■ DATA LISTING:
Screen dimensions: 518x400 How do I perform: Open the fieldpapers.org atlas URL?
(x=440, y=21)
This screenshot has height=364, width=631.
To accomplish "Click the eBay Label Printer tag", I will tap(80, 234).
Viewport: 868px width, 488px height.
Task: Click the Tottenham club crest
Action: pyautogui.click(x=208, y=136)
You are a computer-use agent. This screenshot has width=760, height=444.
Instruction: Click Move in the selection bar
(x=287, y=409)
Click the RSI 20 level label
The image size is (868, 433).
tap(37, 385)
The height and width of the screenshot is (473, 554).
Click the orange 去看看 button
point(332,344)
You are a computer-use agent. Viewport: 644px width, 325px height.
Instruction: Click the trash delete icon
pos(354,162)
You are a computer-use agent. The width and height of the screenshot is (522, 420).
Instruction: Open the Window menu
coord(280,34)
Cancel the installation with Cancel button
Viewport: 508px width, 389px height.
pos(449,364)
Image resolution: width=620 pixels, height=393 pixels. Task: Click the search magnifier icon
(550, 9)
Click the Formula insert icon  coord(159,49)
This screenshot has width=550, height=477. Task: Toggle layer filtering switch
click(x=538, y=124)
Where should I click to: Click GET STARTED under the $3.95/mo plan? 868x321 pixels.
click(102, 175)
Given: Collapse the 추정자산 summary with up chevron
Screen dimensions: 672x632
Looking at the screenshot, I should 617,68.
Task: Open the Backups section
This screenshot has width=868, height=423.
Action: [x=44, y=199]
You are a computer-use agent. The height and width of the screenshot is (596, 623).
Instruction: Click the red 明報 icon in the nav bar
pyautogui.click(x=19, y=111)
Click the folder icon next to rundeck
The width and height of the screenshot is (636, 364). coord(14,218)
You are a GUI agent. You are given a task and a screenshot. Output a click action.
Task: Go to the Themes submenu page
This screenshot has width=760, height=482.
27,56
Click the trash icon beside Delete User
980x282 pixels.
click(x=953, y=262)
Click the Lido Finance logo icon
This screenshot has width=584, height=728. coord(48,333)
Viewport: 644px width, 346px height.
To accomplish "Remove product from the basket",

■ ABOUT THIS EXERCISE:
Note each line of the entries that has "with" in it, and copy those lines.

■ THE COMPLETED TASK:
Cancel the installation with Cancel button
Given: Collapse the 추정자산 summary with up chevron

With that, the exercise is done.